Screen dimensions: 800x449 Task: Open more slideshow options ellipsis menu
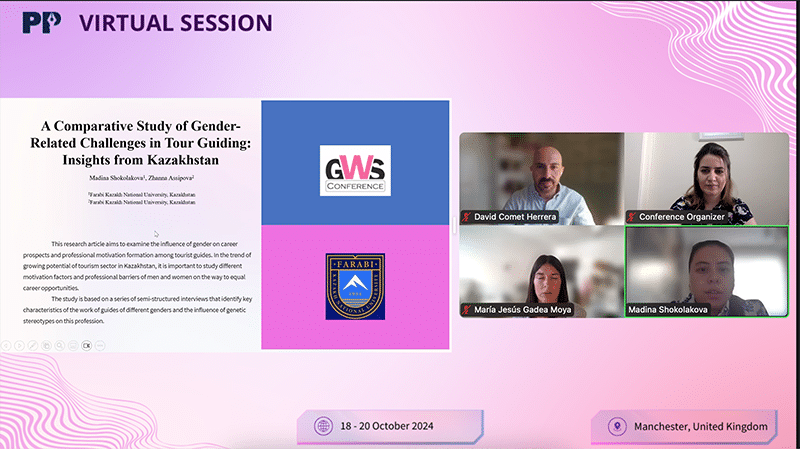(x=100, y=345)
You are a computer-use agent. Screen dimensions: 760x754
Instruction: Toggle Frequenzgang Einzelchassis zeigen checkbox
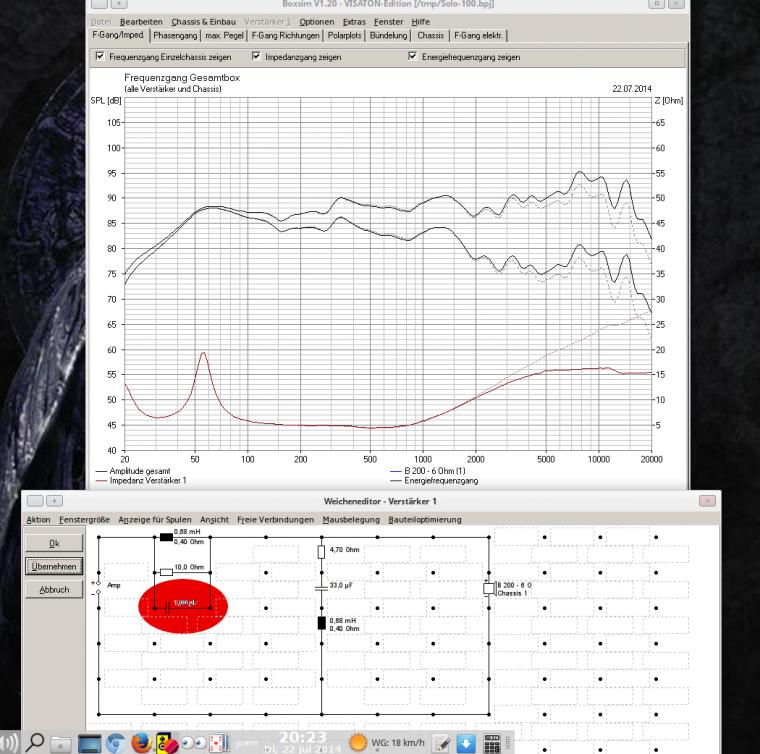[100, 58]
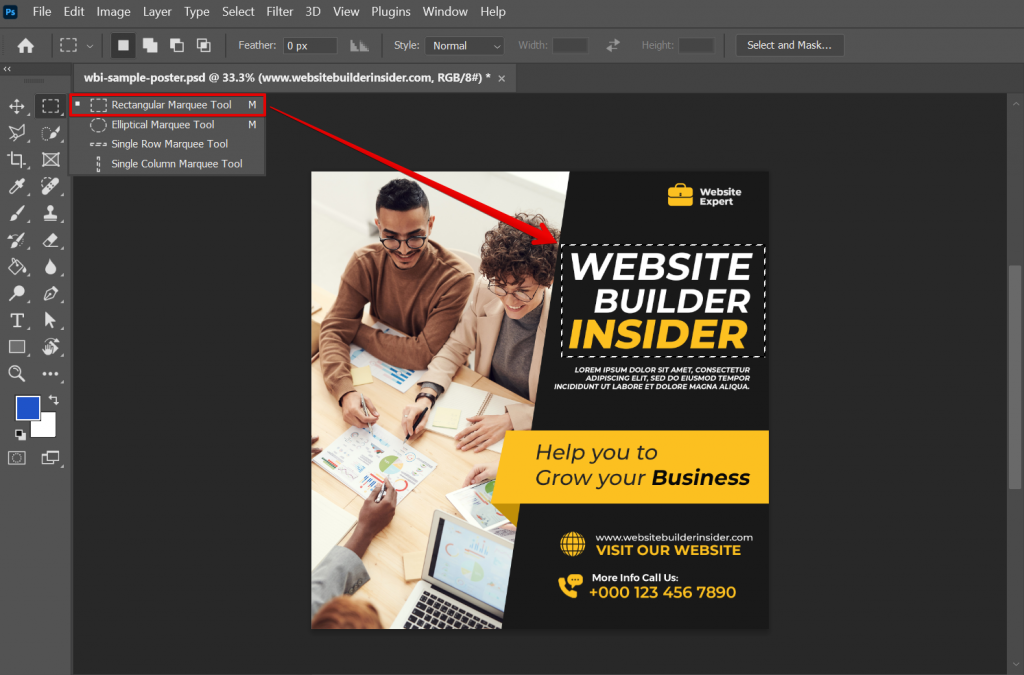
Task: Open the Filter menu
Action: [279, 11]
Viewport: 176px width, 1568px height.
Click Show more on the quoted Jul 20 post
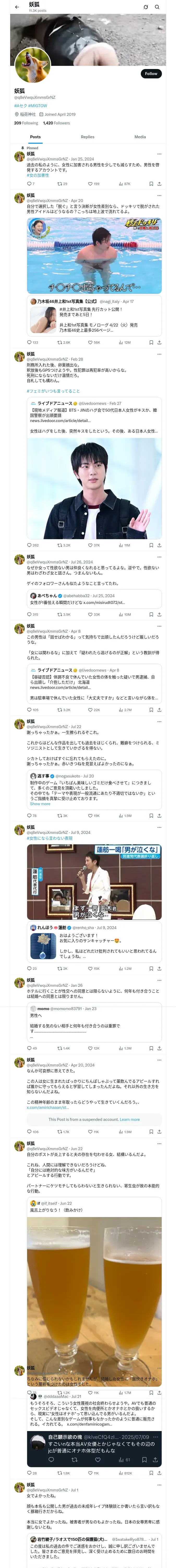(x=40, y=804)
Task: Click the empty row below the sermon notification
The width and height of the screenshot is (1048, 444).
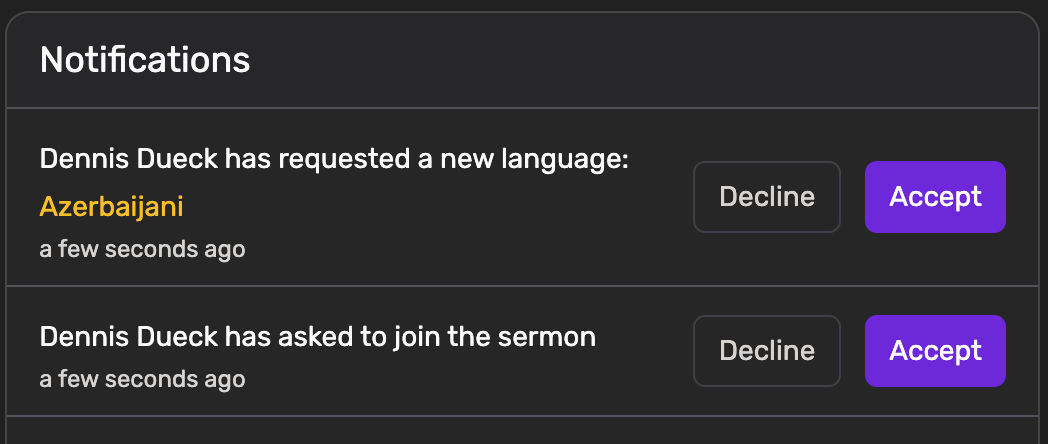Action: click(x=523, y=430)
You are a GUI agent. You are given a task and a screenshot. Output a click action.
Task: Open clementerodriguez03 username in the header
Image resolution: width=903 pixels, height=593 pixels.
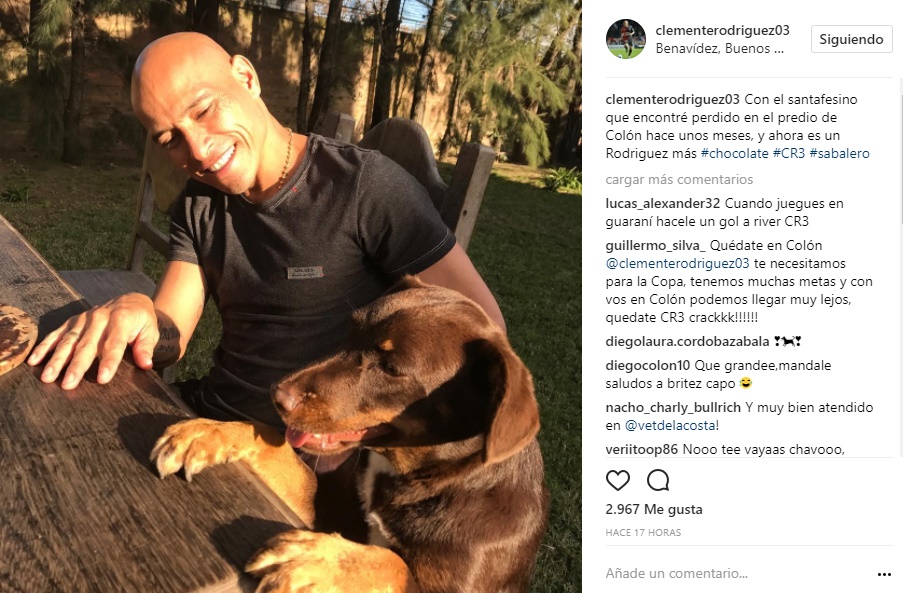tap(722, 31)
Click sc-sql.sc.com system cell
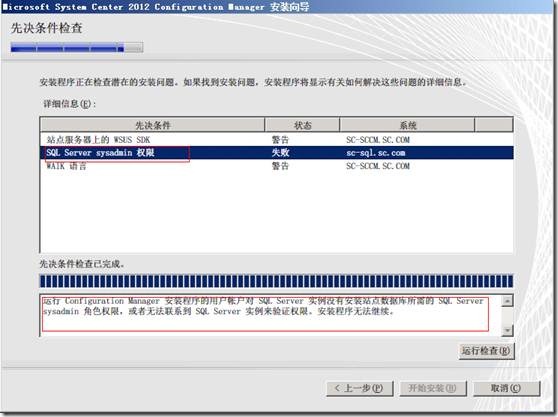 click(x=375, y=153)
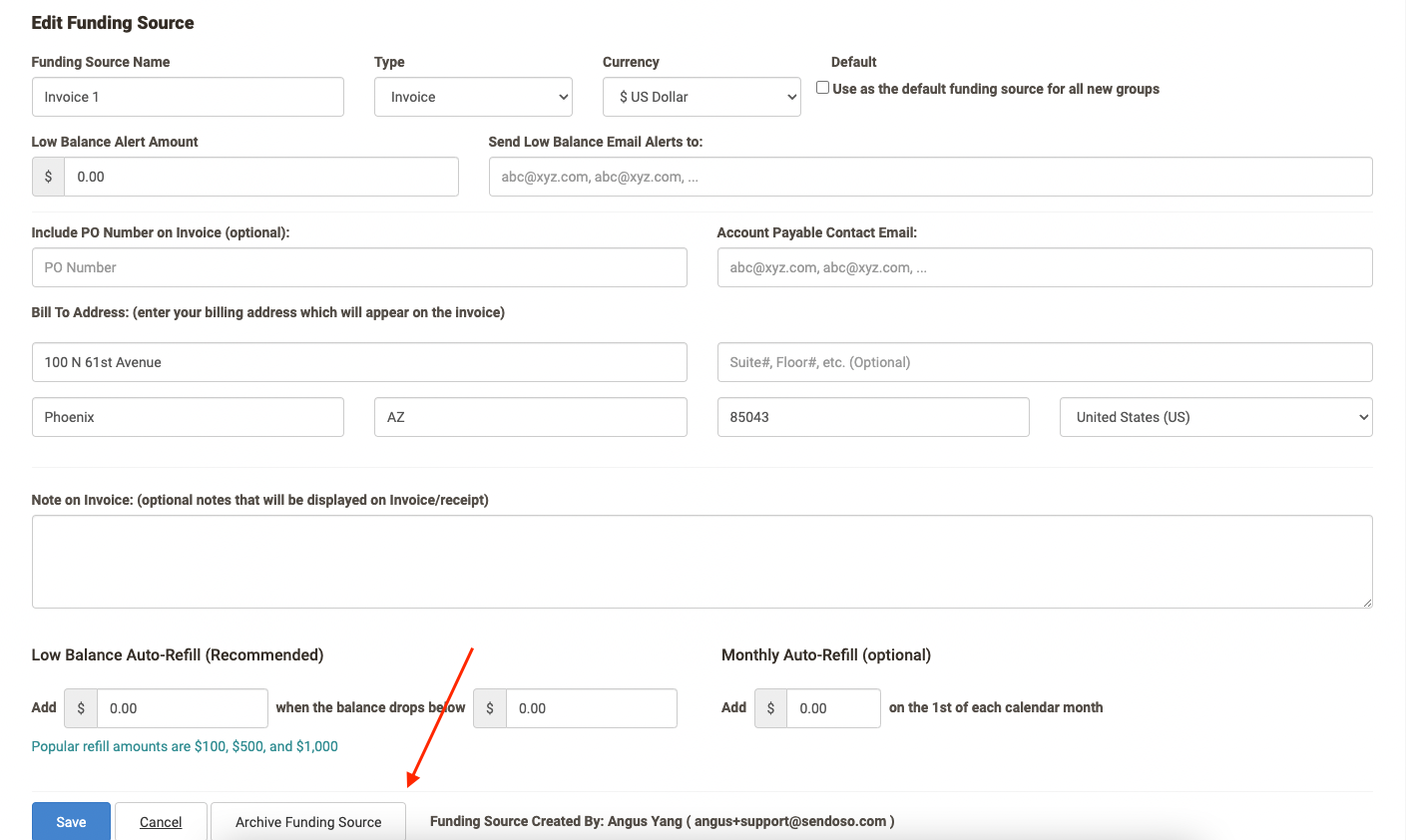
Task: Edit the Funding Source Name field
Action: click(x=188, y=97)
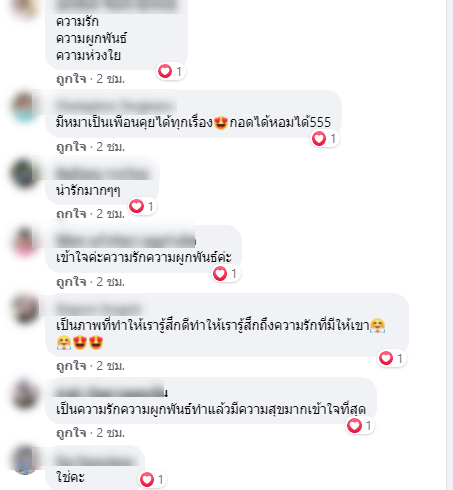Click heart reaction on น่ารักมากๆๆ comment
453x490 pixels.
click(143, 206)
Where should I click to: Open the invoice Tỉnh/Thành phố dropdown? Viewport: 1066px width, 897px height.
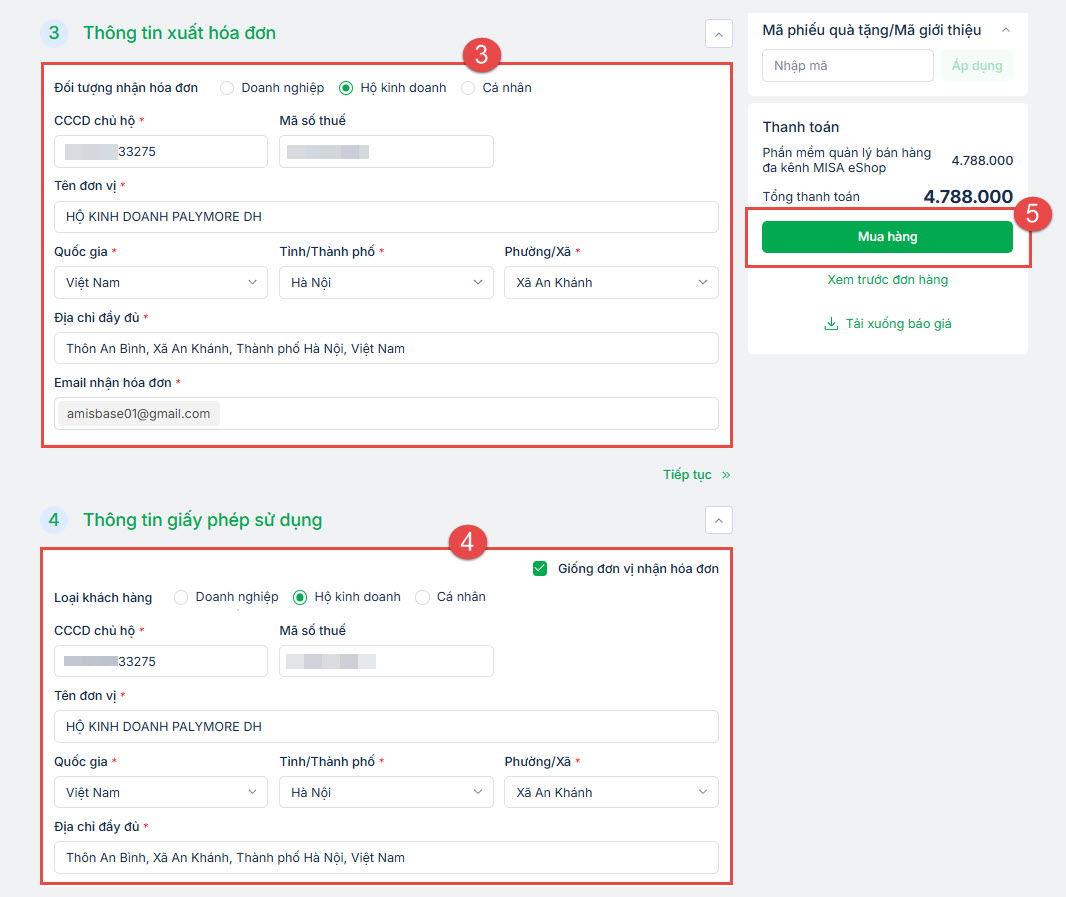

(BRIEF):
What is needed is an exact copy of every record above, minus the images.

(WRITTEN RESPONSE):
Screen dimensions: 800x449 Task: Open more slideshow options ellipsis menu
(x=100, y=345)
You are a computer-use agent. Screen dimensions: 760x754
Instruction: Toggle Frequenzgang Einzelchassis zeigen checkbox
[100, 58]
Task: Open the Filter menu
Action: [279, 11]
Viewport: 176px width, 1568px height.
Click Show more on the quoted Jul 20 post
(x=40, y=804)
Task: Click the empty row below the sermon notification
The width and height of the screenshot is (1048, 444).
Action: click(x=523, y=430)
You are a GUI agent. You are given a task and a screenshot. Output a click action.
Task: Open clementerodriguez03 username in the header
Image resolution: width=903 pixels, height=593 pixels.
tap(722, 31)
Click sc-sql.sc.com system cell
 click(x=375, y=153)
Task: Edit the Funding Source Name field
Action: click(x=188, y=97)
Click heart reaction on น่ารักมากๆๆ comment
453x490 pixels.
click(143, 206)
Where should I click to: Open the invoice Tỉnh/Thành phố dropdown? Viewport: 1066px width, 897px height.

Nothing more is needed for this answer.